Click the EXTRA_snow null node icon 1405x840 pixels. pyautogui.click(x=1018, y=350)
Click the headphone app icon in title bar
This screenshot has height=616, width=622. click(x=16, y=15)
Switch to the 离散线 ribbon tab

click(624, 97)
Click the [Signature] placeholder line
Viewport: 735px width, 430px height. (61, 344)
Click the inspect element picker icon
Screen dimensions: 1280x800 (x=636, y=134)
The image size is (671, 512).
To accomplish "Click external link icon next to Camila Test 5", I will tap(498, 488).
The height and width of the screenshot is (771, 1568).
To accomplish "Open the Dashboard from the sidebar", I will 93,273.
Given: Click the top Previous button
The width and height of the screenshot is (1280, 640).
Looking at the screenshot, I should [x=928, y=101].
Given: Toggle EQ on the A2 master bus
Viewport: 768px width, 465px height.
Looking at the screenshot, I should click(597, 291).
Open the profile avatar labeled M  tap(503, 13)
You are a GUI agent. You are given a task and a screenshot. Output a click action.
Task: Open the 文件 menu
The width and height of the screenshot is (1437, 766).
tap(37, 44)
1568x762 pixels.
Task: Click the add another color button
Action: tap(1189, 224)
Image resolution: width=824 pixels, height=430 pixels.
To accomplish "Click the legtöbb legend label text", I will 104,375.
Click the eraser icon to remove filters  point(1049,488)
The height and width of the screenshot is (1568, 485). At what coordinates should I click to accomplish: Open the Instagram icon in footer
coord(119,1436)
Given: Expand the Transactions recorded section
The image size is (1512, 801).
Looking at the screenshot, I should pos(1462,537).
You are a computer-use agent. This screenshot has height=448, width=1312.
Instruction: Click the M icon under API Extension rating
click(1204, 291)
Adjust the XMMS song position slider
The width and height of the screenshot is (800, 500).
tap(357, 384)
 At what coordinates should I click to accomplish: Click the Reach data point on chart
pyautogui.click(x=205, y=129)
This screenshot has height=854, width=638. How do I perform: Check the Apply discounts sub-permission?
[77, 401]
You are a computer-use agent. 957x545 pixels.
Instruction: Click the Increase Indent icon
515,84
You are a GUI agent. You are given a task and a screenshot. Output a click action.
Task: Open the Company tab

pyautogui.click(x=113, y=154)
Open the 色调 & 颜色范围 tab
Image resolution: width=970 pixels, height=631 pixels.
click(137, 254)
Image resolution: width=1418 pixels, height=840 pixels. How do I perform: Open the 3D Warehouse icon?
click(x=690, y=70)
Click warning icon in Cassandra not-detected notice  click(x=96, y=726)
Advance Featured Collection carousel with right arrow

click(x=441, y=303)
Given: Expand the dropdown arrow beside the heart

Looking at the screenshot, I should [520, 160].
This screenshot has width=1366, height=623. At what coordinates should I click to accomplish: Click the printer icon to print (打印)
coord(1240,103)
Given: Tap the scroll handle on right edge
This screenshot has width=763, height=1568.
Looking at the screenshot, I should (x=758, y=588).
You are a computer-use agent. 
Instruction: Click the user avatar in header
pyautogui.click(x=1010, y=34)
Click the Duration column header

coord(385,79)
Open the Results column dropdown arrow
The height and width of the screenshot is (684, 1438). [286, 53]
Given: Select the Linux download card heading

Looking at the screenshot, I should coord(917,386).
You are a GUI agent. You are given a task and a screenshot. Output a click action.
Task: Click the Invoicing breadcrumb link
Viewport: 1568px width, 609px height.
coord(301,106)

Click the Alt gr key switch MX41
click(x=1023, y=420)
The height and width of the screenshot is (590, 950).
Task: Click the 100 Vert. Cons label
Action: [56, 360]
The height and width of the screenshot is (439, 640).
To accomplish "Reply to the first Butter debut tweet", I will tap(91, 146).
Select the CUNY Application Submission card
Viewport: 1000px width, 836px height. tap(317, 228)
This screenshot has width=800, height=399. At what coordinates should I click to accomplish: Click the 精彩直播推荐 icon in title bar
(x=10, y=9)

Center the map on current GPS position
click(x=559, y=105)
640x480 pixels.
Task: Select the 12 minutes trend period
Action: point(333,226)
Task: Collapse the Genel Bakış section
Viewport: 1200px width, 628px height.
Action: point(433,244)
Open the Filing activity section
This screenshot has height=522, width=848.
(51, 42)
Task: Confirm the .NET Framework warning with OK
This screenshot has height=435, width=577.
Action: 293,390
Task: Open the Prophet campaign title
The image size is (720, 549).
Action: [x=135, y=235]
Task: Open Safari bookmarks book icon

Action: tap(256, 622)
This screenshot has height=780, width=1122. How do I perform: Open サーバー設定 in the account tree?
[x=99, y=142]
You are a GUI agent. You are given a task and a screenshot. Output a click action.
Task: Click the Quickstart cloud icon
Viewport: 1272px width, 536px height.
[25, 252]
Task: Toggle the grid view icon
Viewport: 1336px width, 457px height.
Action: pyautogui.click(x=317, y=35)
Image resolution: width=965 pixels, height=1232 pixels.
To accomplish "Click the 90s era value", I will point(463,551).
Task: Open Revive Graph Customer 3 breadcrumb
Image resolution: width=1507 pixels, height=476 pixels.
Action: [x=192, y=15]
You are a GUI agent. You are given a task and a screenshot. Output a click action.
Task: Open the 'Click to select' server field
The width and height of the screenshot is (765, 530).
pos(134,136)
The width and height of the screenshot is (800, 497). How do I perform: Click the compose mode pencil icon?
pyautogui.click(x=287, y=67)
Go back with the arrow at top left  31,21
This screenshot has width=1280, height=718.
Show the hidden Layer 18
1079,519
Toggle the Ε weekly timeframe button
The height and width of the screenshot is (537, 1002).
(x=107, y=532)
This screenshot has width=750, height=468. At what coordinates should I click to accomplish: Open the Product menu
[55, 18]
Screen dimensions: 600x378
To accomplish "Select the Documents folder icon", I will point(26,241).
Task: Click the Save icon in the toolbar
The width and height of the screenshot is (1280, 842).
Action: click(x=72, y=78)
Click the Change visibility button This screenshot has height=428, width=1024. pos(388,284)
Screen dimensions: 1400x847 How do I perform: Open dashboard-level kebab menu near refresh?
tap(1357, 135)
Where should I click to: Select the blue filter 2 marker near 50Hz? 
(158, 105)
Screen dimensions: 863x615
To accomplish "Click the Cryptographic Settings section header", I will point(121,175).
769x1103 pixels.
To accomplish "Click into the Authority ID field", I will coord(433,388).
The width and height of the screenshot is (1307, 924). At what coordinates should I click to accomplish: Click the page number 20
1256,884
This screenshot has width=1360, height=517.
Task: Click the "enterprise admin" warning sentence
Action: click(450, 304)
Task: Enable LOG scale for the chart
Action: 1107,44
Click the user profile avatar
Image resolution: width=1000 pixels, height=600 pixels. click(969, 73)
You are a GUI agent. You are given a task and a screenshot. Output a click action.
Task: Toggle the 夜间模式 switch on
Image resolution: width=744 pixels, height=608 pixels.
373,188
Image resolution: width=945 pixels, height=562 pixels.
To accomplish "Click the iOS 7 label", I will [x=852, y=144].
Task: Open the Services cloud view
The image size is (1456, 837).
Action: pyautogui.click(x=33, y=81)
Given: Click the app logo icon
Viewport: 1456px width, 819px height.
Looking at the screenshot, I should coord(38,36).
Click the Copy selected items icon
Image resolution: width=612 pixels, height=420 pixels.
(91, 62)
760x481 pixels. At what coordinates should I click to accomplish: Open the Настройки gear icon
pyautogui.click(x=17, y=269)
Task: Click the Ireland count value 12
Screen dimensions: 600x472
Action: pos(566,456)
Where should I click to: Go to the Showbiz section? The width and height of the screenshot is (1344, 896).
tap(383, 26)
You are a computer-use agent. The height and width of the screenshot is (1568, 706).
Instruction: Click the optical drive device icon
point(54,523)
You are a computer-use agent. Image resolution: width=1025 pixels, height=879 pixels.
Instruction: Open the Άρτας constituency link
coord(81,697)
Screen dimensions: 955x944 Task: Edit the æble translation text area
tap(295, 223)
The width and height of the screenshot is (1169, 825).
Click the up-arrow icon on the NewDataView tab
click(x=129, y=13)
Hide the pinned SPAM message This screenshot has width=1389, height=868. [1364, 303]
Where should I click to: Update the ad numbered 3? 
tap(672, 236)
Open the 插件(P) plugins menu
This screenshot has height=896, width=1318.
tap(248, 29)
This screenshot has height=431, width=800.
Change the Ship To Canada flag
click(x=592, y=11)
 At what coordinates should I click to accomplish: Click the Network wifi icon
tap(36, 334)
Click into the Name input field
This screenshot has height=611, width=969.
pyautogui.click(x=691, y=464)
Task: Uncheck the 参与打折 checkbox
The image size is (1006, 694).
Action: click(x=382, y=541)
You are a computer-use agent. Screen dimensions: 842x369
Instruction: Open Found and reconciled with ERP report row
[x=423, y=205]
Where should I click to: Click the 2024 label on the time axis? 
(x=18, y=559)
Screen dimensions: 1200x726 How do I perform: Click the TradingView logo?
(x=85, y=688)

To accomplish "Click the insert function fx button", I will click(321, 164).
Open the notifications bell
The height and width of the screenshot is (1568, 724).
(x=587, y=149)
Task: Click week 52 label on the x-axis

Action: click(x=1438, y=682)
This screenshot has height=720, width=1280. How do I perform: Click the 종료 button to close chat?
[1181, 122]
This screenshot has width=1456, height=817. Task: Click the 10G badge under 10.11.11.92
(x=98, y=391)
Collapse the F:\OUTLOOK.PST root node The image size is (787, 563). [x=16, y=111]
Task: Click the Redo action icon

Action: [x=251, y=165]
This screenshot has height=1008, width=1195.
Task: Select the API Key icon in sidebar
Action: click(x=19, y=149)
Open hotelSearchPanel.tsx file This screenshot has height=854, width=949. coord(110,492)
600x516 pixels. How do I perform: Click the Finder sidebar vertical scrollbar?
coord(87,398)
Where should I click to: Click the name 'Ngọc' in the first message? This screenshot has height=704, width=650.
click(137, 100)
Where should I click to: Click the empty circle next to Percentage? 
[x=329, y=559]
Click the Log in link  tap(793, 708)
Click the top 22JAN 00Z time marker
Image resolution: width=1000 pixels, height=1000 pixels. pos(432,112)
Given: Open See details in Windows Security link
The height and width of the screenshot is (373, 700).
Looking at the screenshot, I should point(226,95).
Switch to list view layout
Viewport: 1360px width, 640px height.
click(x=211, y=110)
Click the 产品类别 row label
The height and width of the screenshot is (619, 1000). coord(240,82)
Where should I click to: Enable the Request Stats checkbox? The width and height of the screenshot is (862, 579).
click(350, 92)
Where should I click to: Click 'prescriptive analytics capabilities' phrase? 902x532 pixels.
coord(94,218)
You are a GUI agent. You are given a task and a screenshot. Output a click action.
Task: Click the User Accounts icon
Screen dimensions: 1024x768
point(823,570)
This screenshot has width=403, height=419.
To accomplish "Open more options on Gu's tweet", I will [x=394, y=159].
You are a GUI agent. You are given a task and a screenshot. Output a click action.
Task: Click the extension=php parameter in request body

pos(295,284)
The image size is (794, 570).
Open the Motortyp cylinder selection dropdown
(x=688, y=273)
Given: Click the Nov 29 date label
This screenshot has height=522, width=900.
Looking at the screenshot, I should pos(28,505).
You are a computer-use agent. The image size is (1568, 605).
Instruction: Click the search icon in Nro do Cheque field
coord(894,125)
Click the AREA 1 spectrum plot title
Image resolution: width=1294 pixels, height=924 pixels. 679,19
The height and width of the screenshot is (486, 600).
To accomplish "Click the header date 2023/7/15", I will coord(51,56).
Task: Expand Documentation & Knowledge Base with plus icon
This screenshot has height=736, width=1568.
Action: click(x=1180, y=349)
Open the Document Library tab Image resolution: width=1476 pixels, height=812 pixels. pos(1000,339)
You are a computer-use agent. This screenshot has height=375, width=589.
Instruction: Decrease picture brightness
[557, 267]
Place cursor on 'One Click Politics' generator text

++++++

For every line above that holds the word "cloud", report the whole line.

Task: Click the Quickstart cloud icon
Task: Open the Services cloud view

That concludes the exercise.